Another change that occurs now is when in the workout you do the AE interval portion. In the critical five-week period, training should be very much like the race. In the race, assuming the key selection move will come in the latter half, there will be some fatigue. You are unlikely to have fresh legs. You must prepare for that situation. Whereas in the first few weeks of the Build period AE intervals were done early in the workout, now the time to do them is near the end of a workout, especially one that was challenging. A great time for this is after a fast group ride or even following a weekend crit. Of course, a hilly B- or C-priority race on the weekend could be substituted for the intervals.

During the critical time I recommend a weekly ME session and two AE workouts. Some riders may be able to handle three AE workouts. One of the AE interval sessions could follow the ME workout portion.

Sprint power

The AE workout is what will get you into the break. That is followed by the muscular endurance portion that maintains the break as the group rotates. This then brings you to the finish line where it all comes down to a sprint — or perhaps another long AE effort if sprinting isn’t your strength. All of this again requires tactical planning on your part.

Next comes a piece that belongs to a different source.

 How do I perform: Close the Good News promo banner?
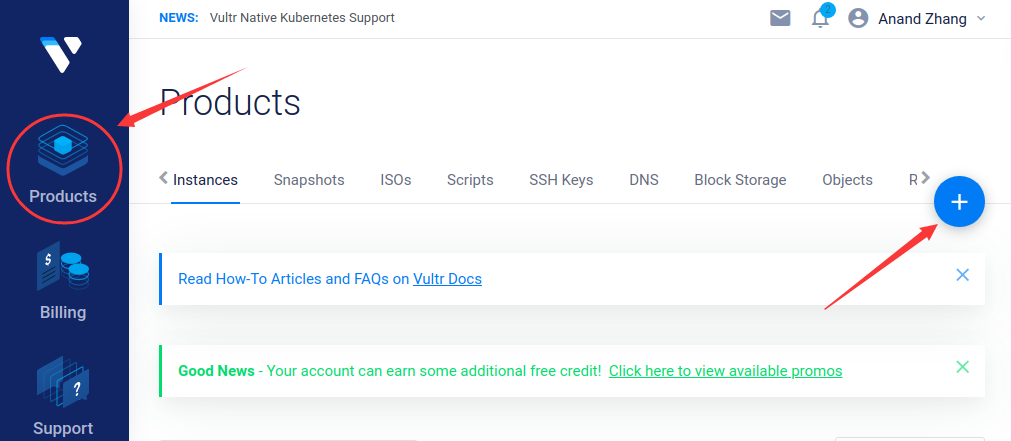tap(962, 368)
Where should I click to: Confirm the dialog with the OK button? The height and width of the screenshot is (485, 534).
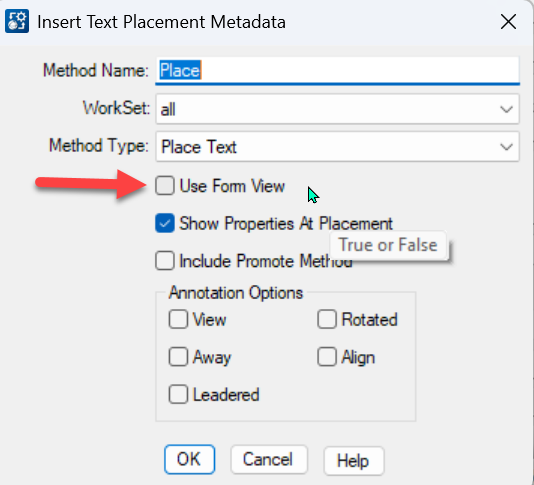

So let’s say you intend to bring it down to a sprint to the finish line. Since sprinters are largely “born” and not “made,” you probably aren’t going to become hugely powerful now. But a normally less powerful sprinter can beat a wattage freak if he or she is less fatigued. That means putting in several long and hard rides that include ME and AE portions as described above. The end of these workouts is the time to work on your sprint. It will more than likely come down to 8-16 high-torque/cadence pedal revolutions. Do two or three such maximal efforts with very long recoveries (3-5 minutes) following your AE intervals. A power meter is a great tool here to see how much power you can produce when tired.

Inevitable fatigue

During the five weeks of the critical block you are more than likely going to need a break from training. While the focus is on some combination of intensity and long, fast rides, chronic fatigue will begin to appear. This may occur at any time in the five weeks. At this time when it has become apparent that you are very tired, you must take a break from training to allow your body to adapt to the stresses you’ve been applying. Such a break to recover and rejuvenate typically takes three to five days. During this time do only short and easy rides. When feeling fresh it’s time to start the hard workouts again.

If you’ve consistently followed a training plan similar to what is described here followed by a taper or Peak period so as to remove fatigue, you should come into your A race well prepared and have a great performance.

Editor’s Note: Joe Friel is a co-founder of TrainingPeaks.com and is the author of several books on training for endurance athletes, including The Cyclist’s Training Bible.